Please set out the lines below as a numbered list, beginning at the line that has "Click the @amazon search shortcut tile" and ending with the last line, with blank lines dropped. Leave the pictures out of your list.

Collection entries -

[start]

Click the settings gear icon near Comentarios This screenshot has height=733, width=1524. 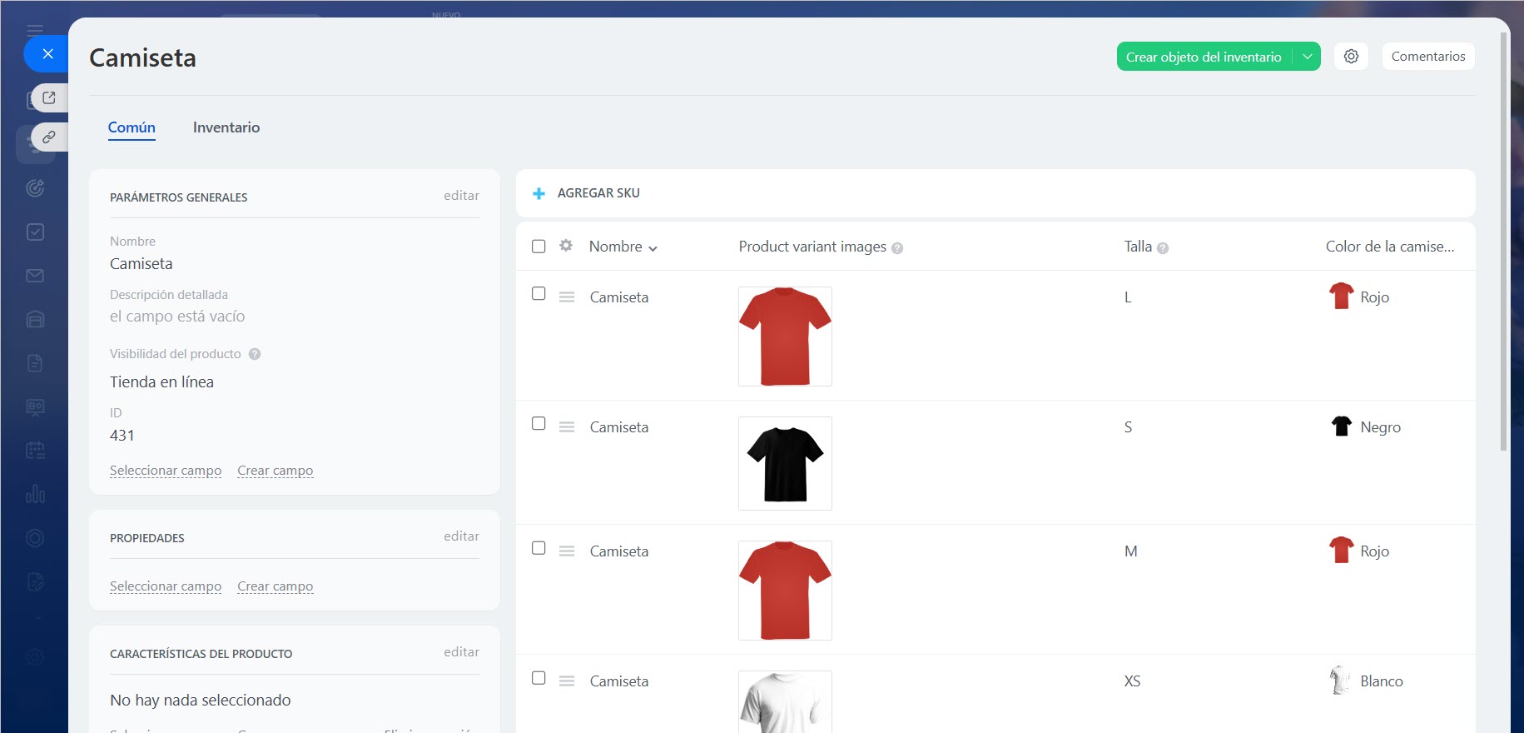(1351, 57)
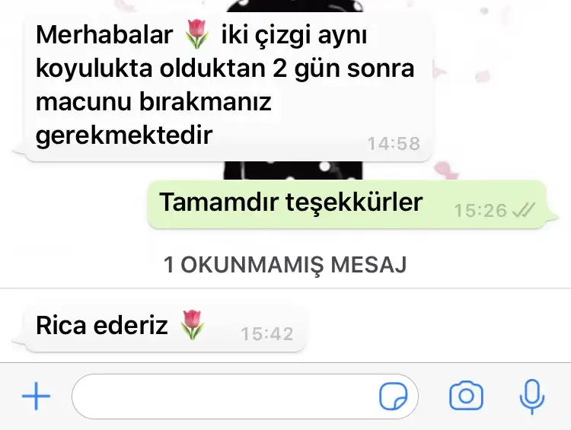
Task: Tap the 15:42 timestamp
Action: coord(267,334)
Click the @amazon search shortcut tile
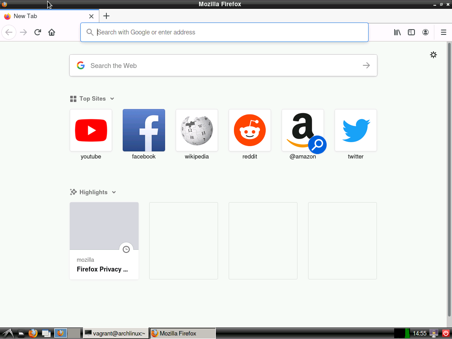Screen dimensions: 452x339 303,131
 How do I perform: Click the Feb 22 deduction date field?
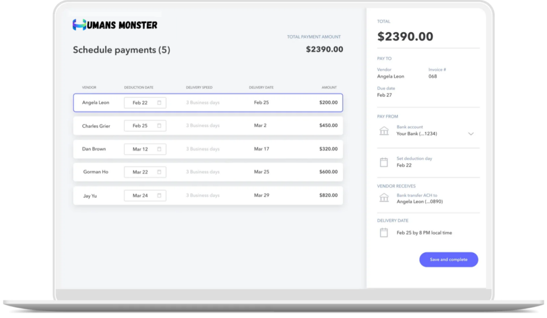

[end]

Answer in full -
1. Click the @amazon search shortcut tile
2. Screen dimensions: 452x339 303,131
3.  How do I perform: Click the Feb 22 deduction date field?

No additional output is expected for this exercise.